_TASK TO CARRY OUT_. Only the lines from the one containing "Given: Click the :discount 15 text" through the end of the data below are to be repeated, exactly as given, without pictures.

(Collected data)

*** Begin section ***

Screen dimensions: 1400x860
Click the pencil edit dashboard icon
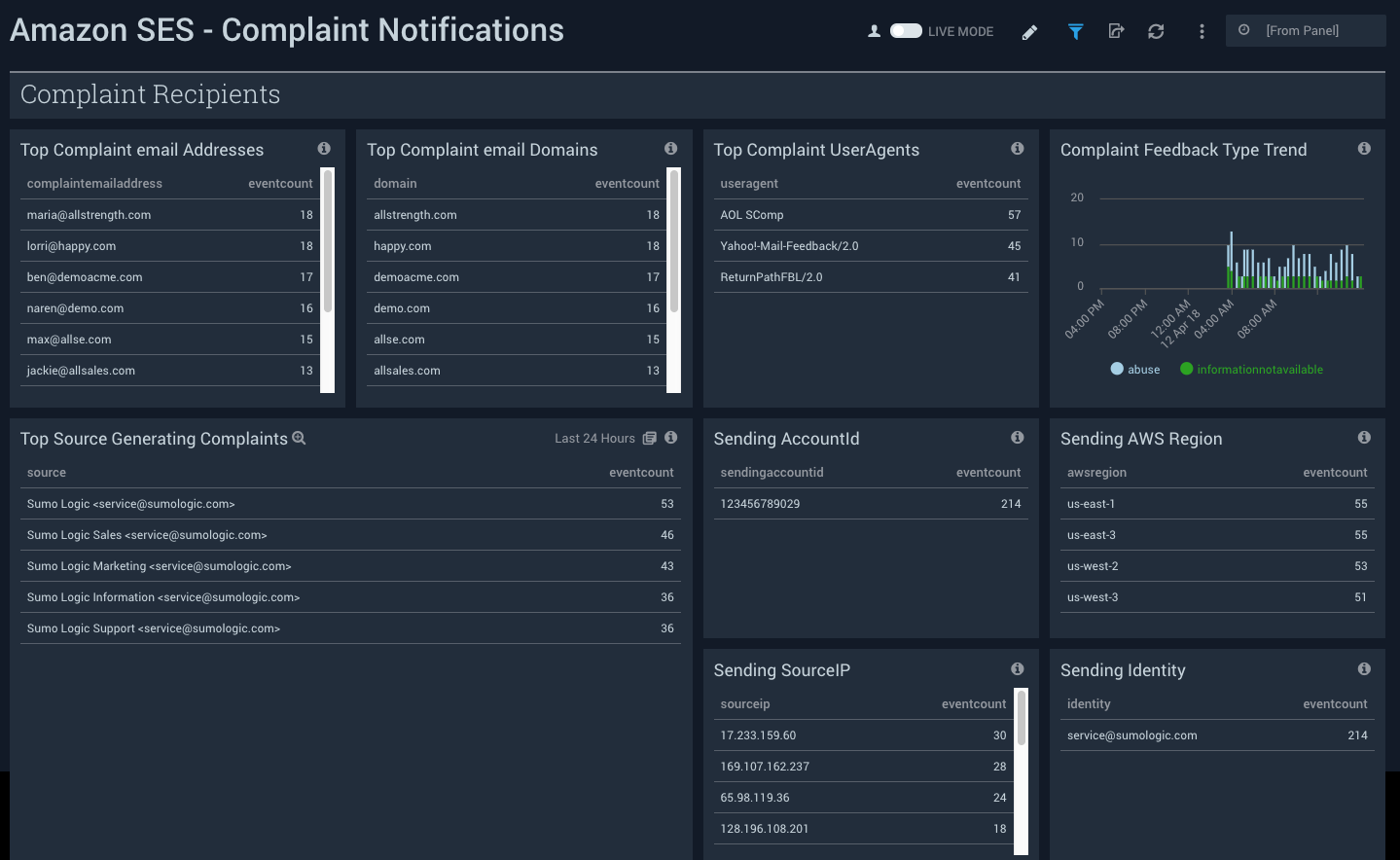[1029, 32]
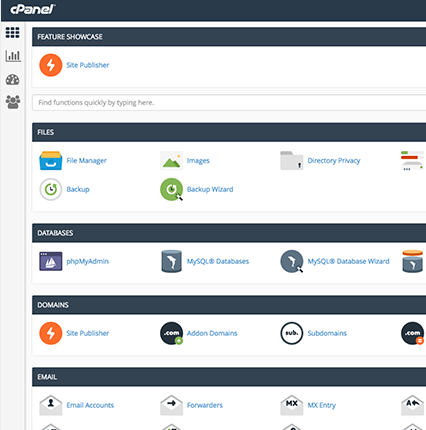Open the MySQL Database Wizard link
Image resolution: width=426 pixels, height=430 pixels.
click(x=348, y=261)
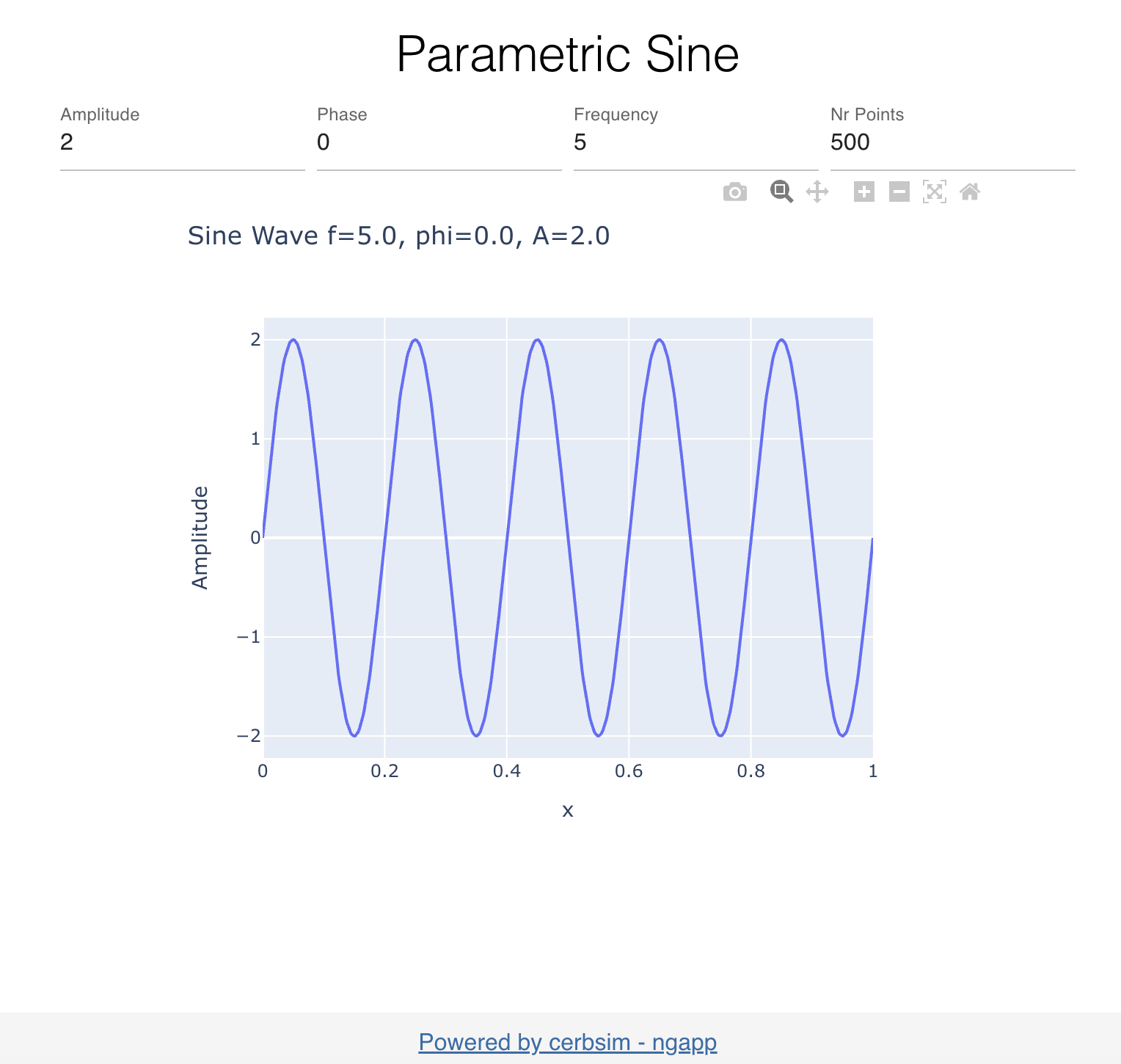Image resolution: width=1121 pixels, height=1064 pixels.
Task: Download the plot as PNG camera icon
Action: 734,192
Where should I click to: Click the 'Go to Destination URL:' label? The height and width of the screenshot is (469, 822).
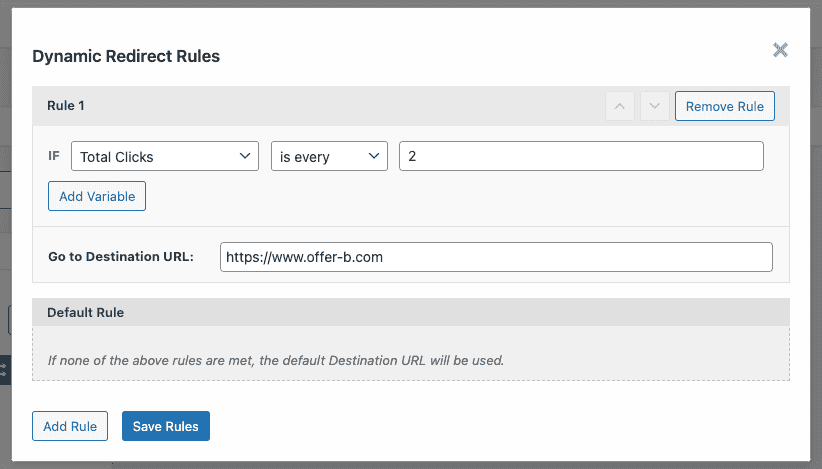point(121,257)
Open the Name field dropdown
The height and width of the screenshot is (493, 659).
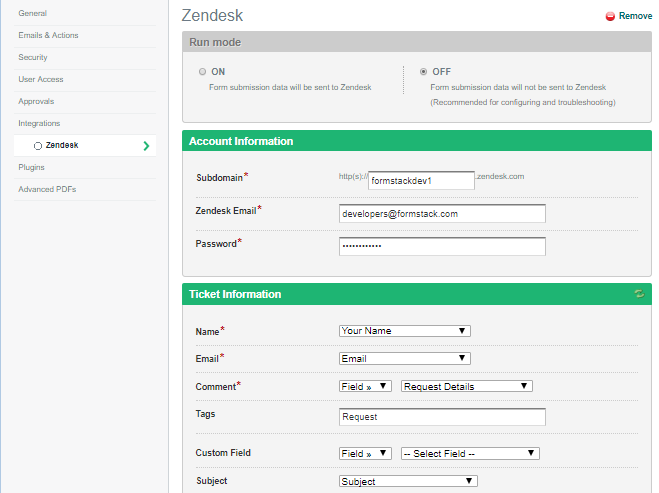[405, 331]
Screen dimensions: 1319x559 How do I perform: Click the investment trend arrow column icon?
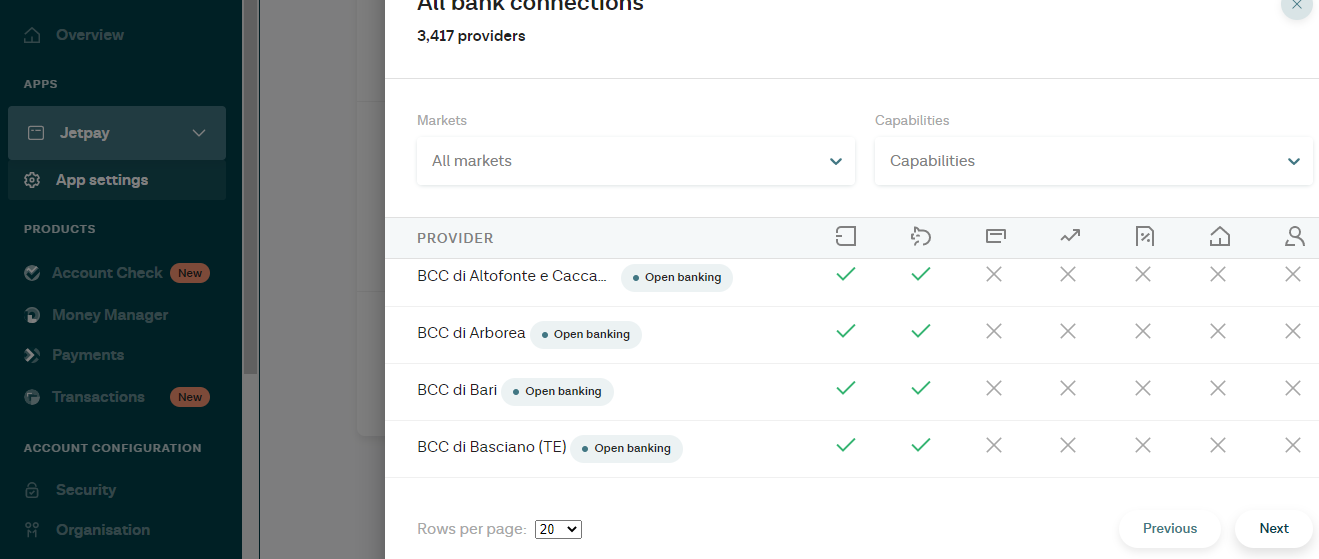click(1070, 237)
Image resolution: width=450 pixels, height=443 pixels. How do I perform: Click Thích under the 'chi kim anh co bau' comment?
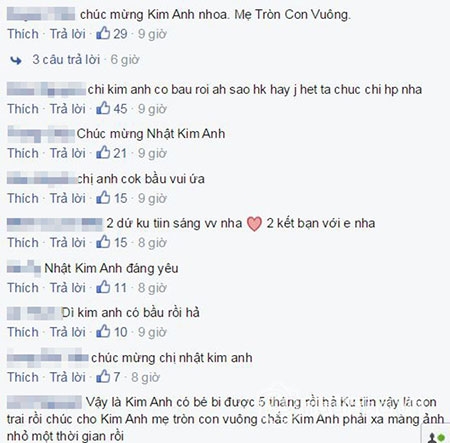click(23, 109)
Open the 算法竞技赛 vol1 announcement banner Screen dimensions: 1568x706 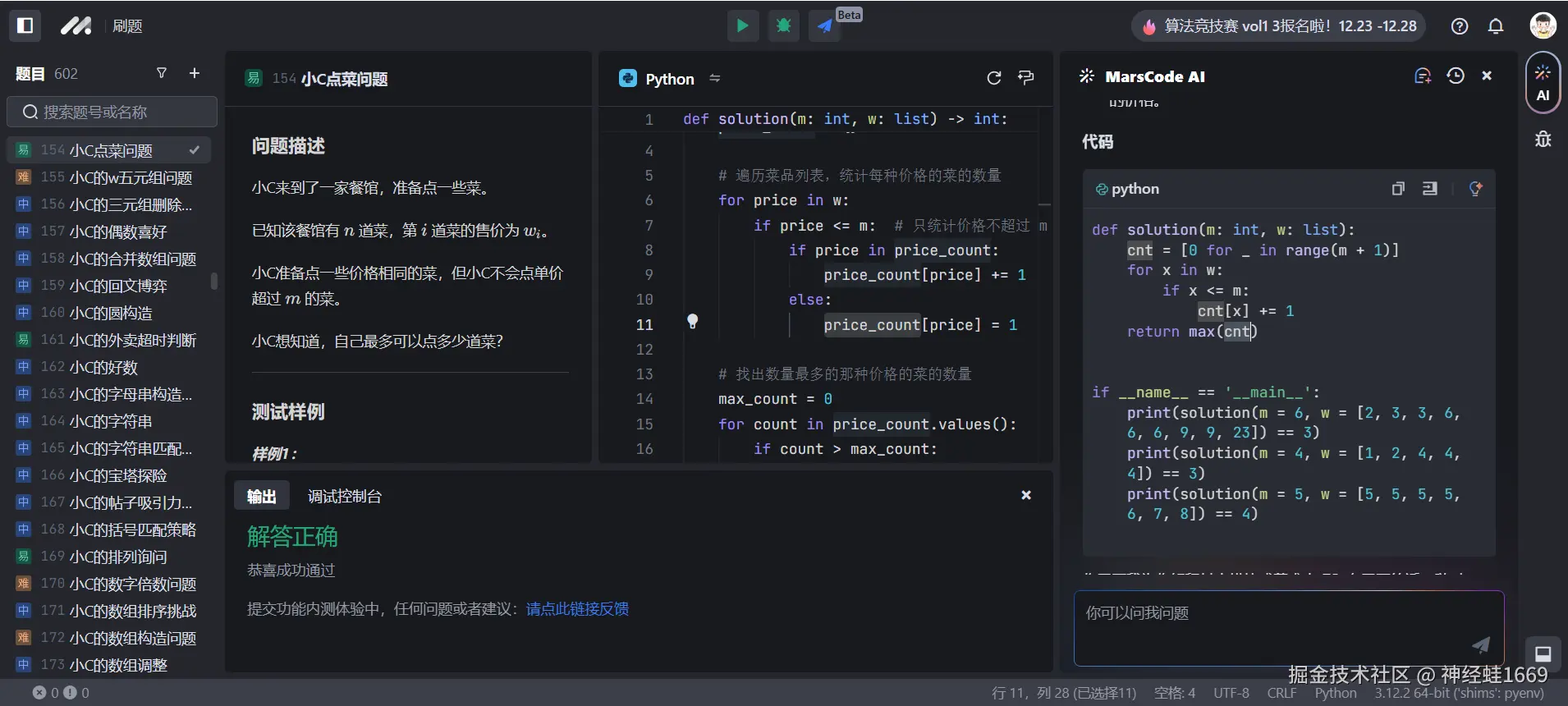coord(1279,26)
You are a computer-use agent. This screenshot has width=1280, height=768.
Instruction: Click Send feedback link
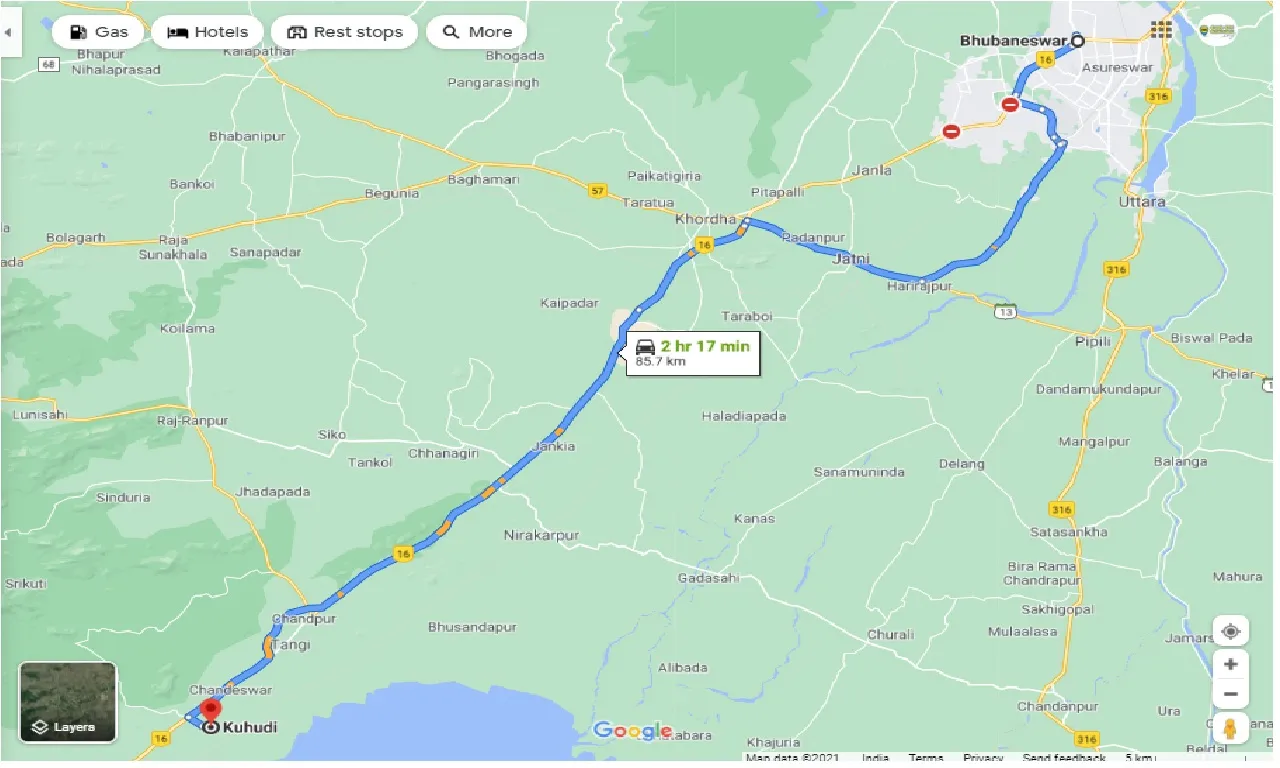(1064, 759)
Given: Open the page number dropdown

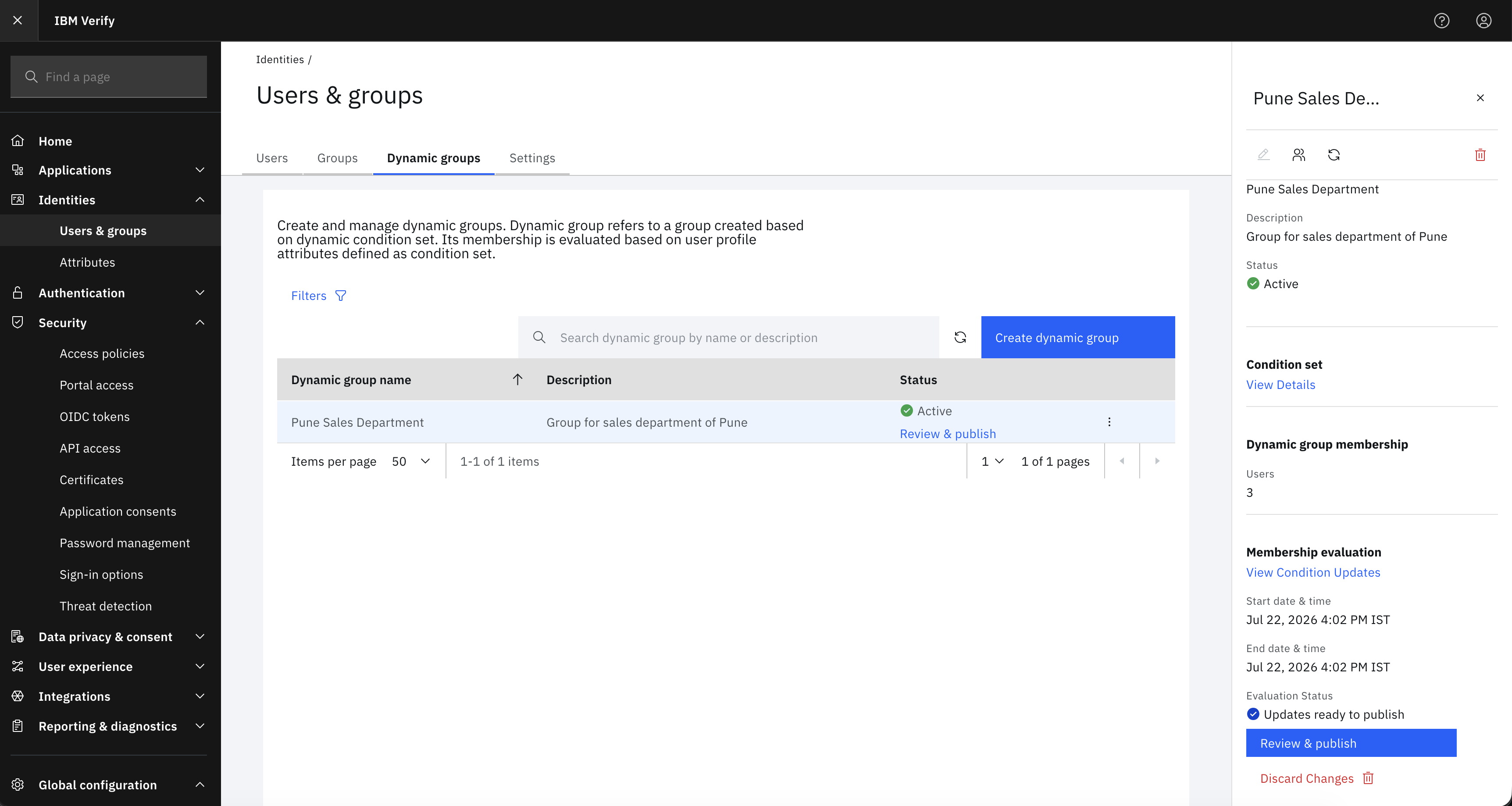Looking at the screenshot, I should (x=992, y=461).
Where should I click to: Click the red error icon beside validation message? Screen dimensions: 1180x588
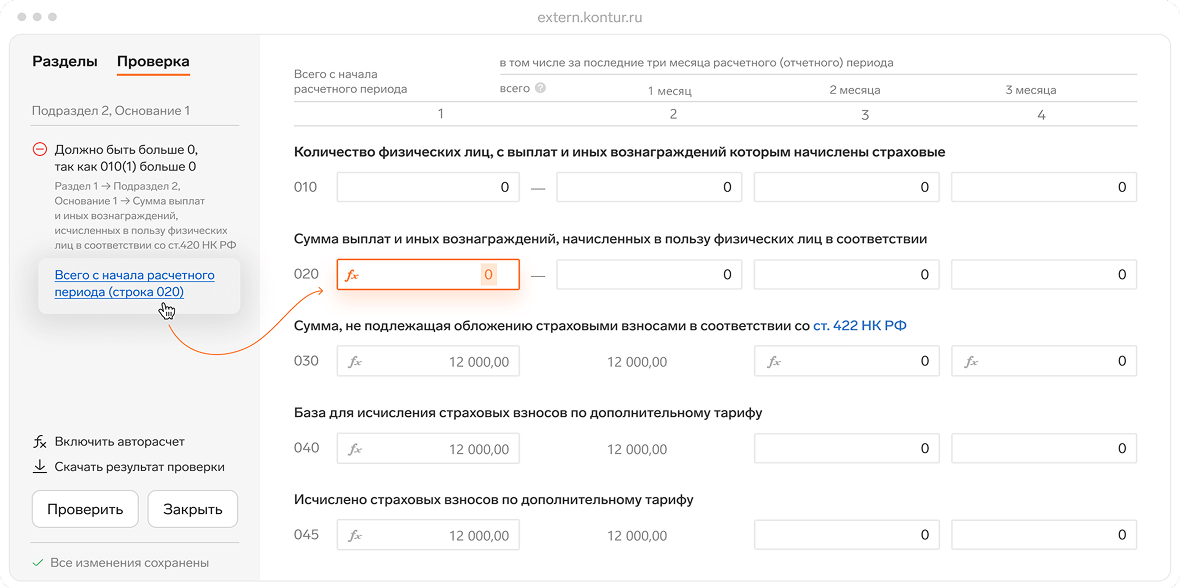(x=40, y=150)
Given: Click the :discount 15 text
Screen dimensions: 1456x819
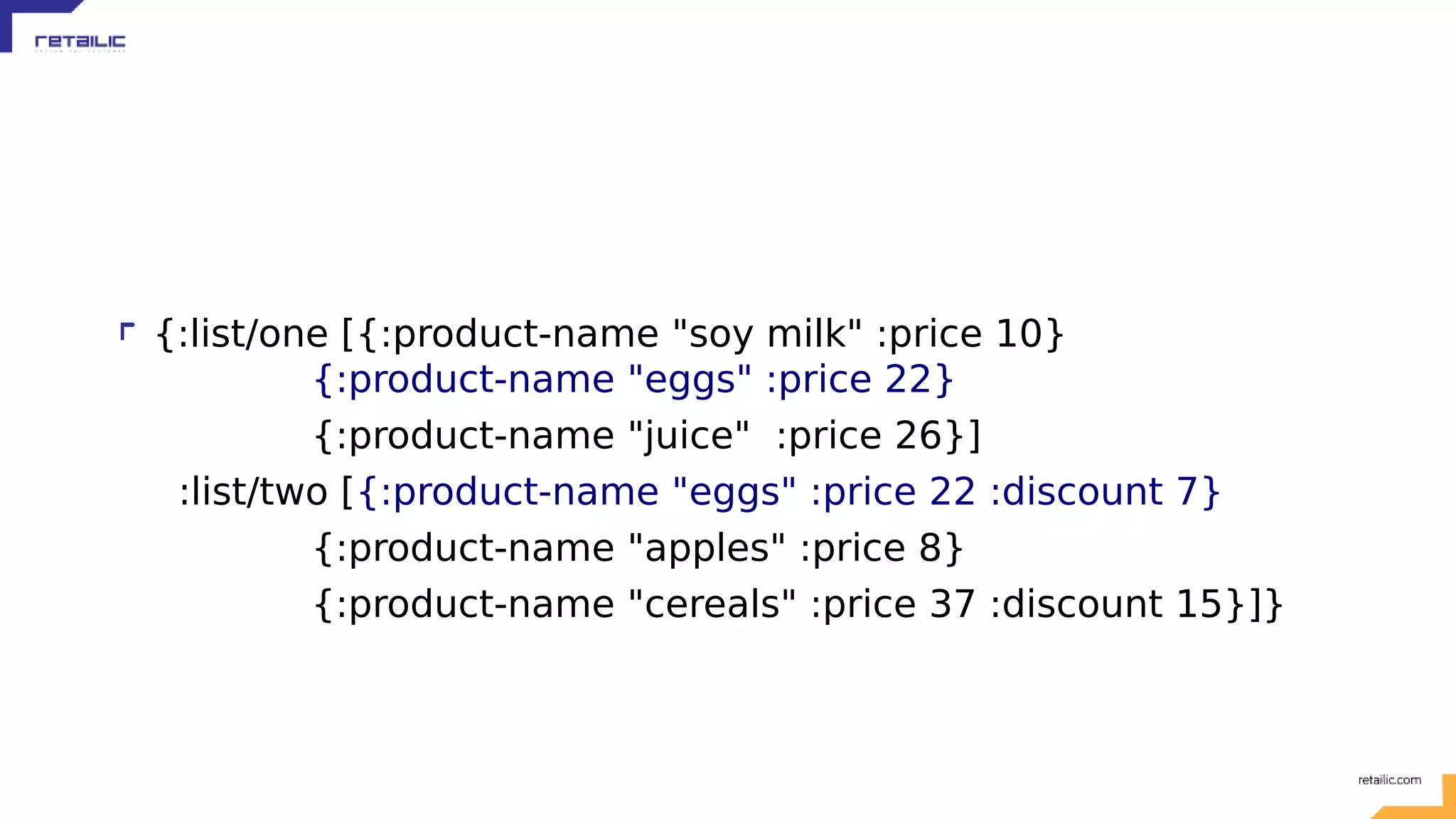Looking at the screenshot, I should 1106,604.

*** End section ***

_OUTPUT FOR THIS TASK_.
Given: Click the :discount 15 text
Screen dimensions: 1456x819
Looking at the screenshot, I should 1106,604.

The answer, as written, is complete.